--- begin ---
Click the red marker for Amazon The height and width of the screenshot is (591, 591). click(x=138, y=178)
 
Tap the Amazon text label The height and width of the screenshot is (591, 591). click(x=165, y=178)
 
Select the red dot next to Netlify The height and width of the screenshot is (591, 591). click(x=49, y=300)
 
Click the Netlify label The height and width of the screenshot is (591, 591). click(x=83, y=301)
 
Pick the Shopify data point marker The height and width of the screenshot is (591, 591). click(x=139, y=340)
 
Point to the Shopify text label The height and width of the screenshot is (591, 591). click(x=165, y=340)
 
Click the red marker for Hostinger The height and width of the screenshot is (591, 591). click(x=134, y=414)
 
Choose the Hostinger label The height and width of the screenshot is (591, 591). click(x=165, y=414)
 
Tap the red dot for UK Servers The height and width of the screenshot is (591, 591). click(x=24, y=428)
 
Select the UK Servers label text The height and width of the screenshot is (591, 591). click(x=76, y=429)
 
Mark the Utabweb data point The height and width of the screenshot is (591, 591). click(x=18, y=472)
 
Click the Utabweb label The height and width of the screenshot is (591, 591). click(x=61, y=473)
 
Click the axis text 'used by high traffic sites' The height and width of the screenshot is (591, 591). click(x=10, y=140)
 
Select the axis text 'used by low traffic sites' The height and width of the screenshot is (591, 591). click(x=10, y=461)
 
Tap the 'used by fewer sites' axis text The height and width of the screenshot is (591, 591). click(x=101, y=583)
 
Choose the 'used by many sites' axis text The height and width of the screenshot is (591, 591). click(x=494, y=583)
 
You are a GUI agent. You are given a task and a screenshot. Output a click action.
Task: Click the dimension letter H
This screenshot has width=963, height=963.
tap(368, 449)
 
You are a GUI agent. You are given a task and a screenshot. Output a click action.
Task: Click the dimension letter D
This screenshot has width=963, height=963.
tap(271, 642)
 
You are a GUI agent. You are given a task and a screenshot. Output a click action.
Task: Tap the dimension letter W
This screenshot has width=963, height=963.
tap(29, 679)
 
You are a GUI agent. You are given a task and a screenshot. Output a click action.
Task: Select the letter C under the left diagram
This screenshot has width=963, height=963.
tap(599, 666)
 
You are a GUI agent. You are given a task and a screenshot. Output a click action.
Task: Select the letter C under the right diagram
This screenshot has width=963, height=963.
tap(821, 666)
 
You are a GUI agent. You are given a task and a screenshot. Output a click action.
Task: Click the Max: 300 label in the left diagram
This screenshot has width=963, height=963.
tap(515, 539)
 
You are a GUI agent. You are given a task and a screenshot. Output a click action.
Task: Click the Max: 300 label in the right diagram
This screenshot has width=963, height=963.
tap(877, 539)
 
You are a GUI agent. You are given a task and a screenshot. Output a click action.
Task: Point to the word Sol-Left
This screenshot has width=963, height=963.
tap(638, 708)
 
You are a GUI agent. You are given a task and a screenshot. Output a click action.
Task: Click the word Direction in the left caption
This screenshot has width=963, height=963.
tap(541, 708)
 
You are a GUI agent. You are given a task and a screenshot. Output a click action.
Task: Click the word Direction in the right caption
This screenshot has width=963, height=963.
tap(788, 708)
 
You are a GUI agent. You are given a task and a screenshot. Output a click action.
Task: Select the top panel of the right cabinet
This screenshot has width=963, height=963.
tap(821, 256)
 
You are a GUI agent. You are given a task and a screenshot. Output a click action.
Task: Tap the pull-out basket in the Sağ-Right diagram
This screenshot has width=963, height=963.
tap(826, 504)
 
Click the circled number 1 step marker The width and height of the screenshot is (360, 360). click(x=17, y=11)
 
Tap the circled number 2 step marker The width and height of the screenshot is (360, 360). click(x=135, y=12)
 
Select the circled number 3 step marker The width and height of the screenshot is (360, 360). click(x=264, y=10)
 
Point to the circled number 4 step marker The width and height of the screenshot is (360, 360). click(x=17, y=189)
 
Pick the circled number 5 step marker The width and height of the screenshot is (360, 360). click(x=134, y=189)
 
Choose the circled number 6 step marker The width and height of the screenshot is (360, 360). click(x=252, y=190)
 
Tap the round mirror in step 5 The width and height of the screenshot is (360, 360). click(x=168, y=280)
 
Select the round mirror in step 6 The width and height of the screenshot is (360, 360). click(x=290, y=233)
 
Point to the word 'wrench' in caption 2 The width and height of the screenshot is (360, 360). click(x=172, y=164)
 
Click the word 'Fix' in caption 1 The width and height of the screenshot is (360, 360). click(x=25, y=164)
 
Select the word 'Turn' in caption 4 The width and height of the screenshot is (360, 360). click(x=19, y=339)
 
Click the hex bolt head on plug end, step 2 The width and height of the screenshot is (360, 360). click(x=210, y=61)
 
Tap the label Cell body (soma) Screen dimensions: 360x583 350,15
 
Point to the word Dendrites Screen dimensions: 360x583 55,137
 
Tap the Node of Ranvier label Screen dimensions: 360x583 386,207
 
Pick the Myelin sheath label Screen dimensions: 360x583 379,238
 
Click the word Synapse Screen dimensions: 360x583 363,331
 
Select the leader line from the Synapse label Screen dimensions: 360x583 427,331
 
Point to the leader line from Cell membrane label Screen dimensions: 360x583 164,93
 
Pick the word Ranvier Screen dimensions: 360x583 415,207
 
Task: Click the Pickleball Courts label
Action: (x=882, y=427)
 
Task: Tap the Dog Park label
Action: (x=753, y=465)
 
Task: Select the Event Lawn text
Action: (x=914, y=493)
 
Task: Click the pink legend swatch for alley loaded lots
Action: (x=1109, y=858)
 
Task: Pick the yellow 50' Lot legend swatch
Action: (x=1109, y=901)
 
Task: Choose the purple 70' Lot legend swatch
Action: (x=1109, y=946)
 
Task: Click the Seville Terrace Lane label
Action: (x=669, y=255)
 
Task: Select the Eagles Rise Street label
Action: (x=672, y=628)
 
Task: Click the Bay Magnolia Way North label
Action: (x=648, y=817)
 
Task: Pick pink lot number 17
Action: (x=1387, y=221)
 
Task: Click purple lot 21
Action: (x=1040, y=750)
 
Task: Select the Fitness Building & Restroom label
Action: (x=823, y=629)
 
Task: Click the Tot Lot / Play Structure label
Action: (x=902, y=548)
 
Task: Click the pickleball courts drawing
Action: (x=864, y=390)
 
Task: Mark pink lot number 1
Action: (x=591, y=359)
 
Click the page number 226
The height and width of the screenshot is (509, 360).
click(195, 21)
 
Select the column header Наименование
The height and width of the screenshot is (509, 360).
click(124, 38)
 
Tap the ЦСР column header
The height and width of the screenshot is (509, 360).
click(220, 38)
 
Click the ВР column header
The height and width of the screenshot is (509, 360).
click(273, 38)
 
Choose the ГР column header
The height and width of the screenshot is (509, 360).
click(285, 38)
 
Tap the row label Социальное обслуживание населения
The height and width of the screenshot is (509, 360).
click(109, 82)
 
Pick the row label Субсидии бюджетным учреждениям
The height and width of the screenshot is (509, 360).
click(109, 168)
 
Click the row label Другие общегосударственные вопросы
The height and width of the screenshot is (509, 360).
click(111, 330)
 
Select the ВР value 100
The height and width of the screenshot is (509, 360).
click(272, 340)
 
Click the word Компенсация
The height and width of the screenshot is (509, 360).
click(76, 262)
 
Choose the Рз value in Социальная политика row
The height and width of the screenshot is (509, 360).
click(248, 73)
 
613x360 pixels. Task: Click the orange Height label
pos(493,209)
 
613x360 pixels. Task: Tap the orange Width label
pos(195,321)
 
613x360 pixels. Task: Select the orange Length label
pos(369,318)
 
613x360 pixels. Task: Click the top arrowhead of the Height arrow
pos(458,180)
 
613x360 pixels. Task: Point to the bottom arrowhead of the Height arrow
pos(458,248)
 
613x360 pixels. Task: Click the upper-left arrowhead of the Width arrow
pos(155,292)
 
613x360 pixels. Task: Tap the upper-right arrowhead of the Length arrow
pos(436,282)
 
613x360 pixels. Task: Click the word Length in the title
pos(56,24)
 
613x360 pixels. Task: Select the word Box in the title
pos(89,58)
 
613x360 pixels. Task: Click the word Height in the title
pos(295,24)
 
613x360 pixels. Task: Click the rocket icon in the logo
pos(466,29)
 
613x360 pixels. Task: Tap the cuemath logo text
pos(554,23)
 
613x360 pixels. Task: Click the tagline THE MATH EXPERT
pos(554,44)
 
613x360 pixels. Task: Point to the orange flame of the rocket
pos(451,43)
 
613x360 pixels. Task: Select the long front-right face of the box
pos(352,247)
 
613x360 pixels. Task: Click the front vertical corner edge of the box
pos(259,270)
--- end ---
Please pick out every line in the entries above that contains the word "letter" and copy those lines.

Task: Click the dimension letter H
Task: Click the dimension letter D
Task: Tap the dimension letter W
Task: Select the letter C under the left diagram
Task: Select the letter C under the right diagram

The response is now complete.